Al-Ándalus + Sefarad

Al-Ándalus, Europe entre Orient et Occident.
Emilio González Ferrín

À l’avenant de tout ce qui a été insinué, il n’est pas difficile de
parler des terres intermédiaires entre l’Orient et l’Occident à partir d’al-Andalus. Sans entrer dans le cliché des trois cultures, nous ne voyons pas une meilleure situation pour les frontaliers. Son nom dérive— nous le voyons et nous le verrons— d’Atlantis, le lieu où
Platon situa le Finisterre connu et la porte de l’altérité. En plus,
l’équivalent en hébreu— Séfarade, provient à son tour de Sparad
ou Hesperid, le jardin des Hespérides.

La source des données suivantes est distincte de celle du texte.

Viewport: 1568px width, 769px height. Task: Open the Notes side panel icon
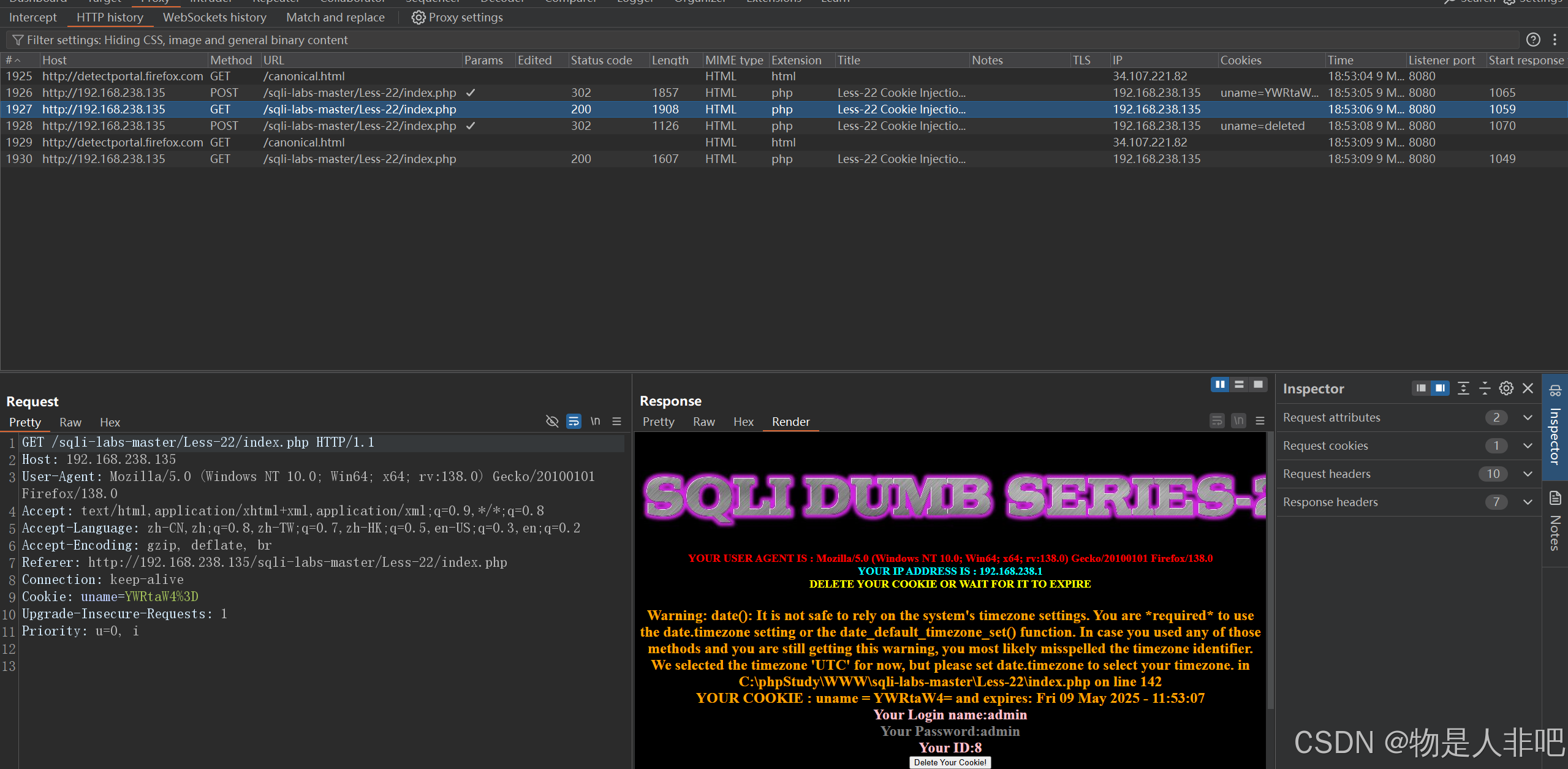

À nouveau, le paradis perdu
à la frontière de l’autre. C’est pourquoi nous disions que nous ne
trouvons pas une meilleure terre intermédiaire, meilleur frontière
dans son ample sens. C’est pourquoi nous questionnons le cliché
de trois cultures; parce qu’al-Andalus— substance et épitomé de
l’idée d’une Espagne islamique— a toujours été une culture avec
trois religions, celle de l’islam, celle de la cabale, et celle de la nuit obscure de l’âme qu’écrirait l’indispensable Borges.